■ EXCERPTED DATA:
Content starts
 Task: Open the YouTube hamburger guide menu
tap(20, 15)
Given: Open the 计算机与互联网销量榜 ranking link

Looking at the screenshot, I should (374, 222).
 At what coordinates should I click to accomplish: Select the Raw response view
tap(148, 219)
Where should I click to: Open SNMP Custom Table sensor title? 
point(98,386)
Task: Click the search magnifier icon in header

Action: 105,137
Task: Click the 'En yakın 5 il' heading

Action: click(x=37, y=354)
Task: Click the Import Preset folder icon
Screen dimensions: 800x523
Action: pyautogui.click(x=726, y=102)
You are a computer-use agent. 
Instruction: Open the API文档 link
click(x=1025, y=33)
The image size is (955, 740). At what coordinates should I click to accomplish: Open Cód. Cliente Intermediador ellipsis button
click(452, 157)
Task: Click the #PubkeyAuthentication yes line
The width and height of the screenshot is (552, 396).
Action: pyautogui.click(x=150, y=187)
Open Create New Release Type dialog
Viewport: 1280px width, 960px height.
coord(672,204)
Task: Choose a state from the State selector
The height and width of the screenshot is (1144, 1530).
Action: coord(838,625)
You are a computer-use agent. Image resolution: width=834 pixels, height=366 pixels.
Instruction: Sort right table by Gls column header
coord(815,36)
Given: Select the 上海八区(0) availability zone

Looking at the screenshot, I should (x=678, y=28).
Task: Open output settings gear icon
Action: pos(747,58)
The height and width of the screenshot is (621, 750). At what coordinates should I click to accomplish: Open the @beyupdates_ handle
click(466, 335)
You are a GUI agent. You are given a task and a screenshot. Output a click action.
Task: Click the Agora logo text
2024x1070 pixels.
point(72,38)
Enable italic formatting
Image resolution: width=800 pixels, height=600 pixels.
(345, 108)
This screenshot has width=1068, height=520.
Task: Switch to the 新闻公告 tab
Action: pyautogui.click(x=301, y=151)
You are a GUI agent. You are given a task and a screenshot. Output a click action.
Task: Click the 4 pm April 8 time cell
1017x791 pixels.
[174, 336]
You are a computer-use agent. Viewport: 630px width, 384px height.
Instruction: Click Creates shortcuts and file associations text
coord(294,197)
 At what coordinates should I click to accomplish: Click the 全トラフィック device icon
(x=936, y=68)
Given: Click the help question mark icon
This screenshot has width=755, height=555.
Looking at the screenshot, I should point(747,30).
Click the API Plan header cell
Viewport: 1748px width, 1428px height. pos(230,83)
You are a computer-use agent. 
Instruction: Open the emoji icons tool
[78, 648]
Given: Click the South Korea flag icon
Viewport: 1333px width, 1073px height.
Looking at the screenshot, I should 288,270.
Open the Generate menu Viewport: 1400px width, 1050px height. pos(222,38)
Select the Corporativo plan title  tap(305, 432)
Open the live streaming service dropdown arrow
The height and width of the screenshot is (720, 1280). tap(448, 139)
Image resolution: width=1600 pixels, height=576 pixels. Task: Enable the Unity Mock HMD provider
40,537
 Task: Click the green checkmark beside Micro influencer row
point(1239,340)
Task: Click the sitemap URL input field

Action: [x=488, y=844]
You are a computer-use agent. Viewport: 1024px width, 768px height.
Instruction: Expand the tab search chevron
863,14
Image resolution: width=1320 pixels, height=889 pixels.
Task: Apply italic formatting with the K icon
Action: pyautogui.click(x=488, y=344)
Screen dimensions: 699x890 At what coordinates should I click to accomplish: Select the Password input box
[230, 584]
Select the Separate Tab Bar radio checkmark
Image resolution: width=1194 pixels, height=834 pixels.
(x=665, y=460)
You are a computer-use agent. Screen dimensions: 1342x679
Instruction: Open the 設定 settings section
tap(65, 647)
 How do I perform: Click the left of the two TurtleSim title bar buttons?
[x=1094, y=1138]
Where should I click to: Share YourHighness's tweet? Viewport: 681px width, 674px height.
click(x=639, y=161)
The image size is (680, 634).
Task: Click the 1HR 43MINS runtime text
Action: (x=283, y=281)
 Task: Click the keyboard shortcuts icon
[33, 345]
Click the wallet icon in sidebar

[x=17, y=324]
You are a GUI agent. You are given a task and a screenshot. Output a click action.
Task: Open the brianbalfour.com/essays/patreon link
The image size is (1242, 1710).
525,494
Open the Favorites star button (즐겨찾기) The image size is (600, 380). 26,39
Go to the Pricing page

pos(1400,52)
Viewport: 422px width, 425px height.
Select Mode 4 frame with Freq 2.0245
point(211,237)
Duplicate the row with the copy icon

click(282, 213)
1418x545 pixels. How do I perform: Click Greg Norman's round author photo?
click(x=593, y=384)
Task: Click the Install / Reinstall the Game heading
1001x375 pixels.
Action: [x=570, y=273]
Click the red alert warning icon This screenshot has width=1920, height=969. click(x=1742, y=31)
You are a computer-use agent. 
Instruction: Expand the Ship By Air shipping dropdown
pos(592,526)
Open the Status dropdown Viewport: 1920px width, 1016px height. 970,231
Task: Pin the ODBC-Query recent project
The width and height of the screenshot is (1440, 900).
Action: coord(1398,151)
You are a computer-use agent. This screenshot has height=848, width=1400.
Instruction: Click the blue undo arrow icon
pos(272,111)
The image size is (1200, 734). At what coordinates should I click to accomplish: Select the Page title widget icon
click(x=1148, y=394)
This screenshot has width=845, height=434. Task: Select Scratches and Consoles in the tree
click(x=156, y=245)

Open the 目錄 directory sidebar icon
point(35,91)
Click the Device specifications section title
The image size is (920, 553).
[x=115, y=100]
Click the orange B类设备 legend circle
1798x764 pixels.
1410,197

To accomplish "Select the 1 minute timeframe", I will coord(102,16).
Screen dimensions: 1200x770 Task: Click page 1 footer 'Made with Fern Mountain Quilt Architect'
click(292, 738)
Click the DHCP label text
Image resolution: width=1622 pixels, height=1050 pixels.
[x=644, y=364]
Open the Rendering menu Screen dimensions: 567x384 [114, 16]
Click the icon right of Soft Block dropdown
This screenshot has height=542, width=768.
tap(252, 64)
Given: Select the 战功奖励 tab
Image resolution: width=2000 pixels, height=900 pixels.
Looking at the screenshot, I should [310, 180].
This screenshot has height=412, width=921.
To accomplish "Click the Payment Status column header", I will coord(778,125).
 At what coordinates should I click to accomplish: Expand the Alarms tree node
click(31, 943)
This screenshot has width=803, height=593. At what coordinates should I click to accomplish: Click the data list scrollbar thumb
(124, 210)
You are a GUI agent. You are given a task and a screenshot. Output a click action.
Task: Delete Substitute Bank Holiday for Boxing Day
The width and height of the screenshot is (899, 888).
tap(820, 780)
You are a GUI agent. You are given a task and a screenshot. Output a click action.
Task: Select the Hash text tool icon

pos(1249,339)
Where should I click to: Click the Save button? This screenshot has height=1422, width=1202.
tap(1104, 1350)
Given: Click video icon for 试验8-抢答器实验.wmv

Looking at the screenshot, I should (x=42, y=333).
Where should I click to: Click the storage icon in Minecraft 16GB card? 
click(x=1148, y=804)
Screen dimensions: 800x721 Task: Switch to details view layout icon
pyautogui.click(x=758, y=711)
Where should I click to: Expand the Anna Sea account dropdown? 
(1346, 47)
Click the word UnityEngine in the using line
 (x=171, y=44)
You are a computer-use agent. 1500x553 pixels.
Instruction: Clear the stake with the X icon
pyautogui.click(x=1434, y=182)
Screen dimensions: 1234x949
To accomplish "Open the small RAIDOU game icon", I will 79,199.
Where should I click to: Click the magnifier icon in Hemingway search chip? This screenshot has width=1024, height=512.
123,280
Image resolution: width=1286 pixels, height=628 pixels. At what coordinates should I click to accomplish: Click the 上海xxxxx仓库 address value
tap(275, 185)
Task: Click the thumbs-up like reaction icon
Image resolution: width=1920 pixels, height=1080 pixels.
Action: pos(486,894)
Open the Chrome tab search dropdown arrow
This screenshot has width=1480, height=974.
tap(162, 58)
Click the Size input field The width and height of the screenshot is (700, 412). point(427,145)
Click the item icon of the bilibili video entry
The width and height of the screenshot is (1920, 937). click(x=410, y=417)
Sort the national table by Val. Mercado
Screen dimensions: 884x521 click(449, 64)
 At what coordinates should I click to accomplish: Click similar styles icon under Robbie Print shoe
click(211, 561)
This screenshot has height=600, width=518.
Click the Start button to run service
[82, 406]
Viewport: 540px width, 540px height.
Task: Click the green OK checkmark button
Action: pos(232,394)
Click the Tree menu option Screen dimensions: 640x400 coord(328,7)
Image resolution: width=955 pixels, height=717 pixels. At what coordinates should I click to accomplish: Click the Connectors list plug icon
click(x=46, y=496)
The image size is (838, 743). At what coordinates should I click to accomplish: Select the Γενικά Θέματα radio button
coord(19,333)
Content ends
■ PROBLEM STATEMENT: Show all lines in the preceding material that have "Status" in them.

■ RESPONSE BOX:
Open the Status dropdown Viewport: 1920px width, 1016px height. 970,231
To accomplish "Click the Payment Status column header", I will coord(778,125).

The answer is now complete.